5. Insecticidal Efficacy of Tropical Plants

The repeated use of synthetic insecticides harms non-targeted organisms, leaves residue, and breeds insect pest resistance. To combat these issues, researchers have been looking into eco-friendly solutions, such as plant-derived chemicals. P450, Glutathione-S-transferases, and esterase are examples of allelochemical defence mechanisms in insects [128]. These enzymes are normally concentrated in the midgut of the insect and allow for the quick removal of hazardous compounds that have been consumed. The endocrinologic balance of insects is disrupted by essential oils and their constituents [129]. It is possible that a combination of secondary metabolites, each with its own unique set of physical qualities, could be more effective at discouraging insects and herbivores for longer than any one chemical used alone. The tropical plant Azadirachta indica A. Juss. has potentially been effective against a wide variety of economically significant pests. Azadirachtin, which is thought to be more abundant in the kernel than in the leaves and other plant tissues, has been associated with pesticidal activity [130]. Products containing neem oil have been shown to be effective against a wide variety of medically and veterinary important pests, including mosquitoes, without harming beneficial insects like bees [131]. In particular, besides the experimental data, many formulations deriving from neem seeds showed antifeedancy, fecundity suppression, ovicidal and larvicidal activity, growth regulation and repellence against a great number, around 400, of different insects, also at low dosages In addition, a number of formulations developed from neem seeds showed antifeedancy, larvicidal activity, fecundity suppression, ovicidal, growth regulation, and repellence against a large number, over 400, of different insects [132,133,134]. Another potential allelopathic plant, Asimina tribola (L.) Dunal, possesses pesticidal, antitumor, and anti-feedant characteristics. Asimicin is known to have pesticidal activity against Calliphora vicina, blowfly larvae, spotted spider mite, mosquito larvae, melon aphid, and numerous additional agricultural pests [135]. Tripterygium forrestii Loes, Milletia pachycarpa Benth, and Rhododendron molle G. Don were potential insecticides against pentatomids, aphids, leaf-beetles, caterpillars, and plant lice [136].

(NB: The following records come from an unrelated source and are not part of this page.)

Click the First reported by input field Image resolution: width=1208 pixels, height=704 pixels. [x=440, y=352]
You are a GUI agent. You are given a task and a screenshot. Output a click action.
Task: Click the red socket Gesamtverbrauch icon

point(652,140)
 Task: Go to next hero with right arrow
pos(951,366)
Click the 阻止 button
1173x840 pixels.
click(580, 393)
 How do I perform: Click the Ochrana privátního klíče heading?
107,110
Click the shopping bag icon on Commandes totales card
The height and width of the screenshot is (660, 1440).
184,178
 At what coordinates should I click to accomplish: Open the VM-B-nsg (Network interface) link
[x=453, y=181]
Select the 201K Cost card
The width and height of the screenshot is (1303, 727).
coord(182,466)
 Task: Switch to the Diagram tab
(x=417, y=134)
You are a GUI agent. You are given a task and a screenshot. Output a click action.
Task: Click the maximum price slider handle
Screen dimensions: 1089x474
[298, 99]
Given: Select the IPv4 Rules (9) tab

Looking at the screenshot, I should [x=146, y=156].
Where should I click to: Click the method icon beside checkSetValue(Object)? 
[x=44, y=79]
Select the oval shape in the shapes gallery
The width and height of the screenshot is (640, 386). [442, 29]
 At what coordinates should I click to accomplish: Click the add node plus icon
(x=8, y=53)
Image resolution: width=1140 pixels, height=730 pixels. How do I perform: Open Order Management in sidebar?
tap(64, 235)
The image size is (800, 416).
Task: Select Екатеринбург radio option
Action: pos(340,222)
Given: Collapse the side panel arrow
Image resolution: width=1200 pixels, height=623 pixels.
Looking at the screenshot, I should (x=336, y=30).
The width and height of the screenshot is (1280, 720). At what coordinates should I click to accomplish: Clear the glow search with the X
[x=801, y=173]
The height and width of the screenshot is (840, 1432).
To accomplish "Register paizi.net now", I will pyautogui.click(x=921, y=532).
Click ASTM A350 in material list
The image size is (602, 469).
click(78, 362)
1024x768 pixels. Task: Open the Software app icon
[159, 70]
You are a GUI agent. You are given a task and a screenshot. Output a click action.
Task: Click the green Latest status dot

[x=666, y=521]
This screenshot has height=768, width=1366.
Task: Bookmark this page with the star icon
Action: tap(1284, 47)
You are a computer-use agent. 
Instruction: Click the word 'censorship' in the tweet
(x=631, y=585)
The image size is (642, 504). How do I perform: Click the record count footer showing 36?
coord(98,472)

6. Fungicidal Efficacy of Tropical Plants

Plant diseases, in particular fungal infections, are significant factors in the loss of agricultural crops around the world. Extracts from diverse species of plants have been proven to be effective against several phytopathogenic fungi without causing any undesirable side effects [137]. The antifungal compounds found in plant extracts were discussed in detail in several reports. Saponins are powerful antifungal substances that are found in high concentrations in healthy plants and help them overcome fungal infections [138]. Cineol, eugenol, galangin, galangol, pinen, camphor, and methylcinamate are some essential oils that may have antifungal properties. Several substances were identified and were thought to be responsible for the antifungal activity, namely 3-(4-hydroxyphenyl)-2(E)-propenoate isobutyric acid, butyric acid, valeric acid and caproic acid, tiliacorine, guaianolides, acetoxychavidol acetate [137]. The leaf extracts of tropical plants, namely, Ocimum gratissimum L., C. citratus and C. odorata and fruits of Xylopia aethiopica (Dunal) A.Rich. show promising control against Ustilaginoidea virens, Utilago maydis, Phizopus spp, and Curvularia lunata by 10–60% growth reduction [139]. Alabi et al. [140] reported that aqueous extracts of E. globulus and Ocimum gratissimum L. were found to be effective to control the seedling wilting of Vigna unguiculata (L.) Walp. induced by Sclerotium rolfsii. Tomato fruit rot, which is frequently observed, can be considerably decreased by the application of Cassia alata L., Alchornea cordifolia (Schumach. & Thonn.) Müll.Arg., and Moringa oleifera Lam. as postharvest agents [141].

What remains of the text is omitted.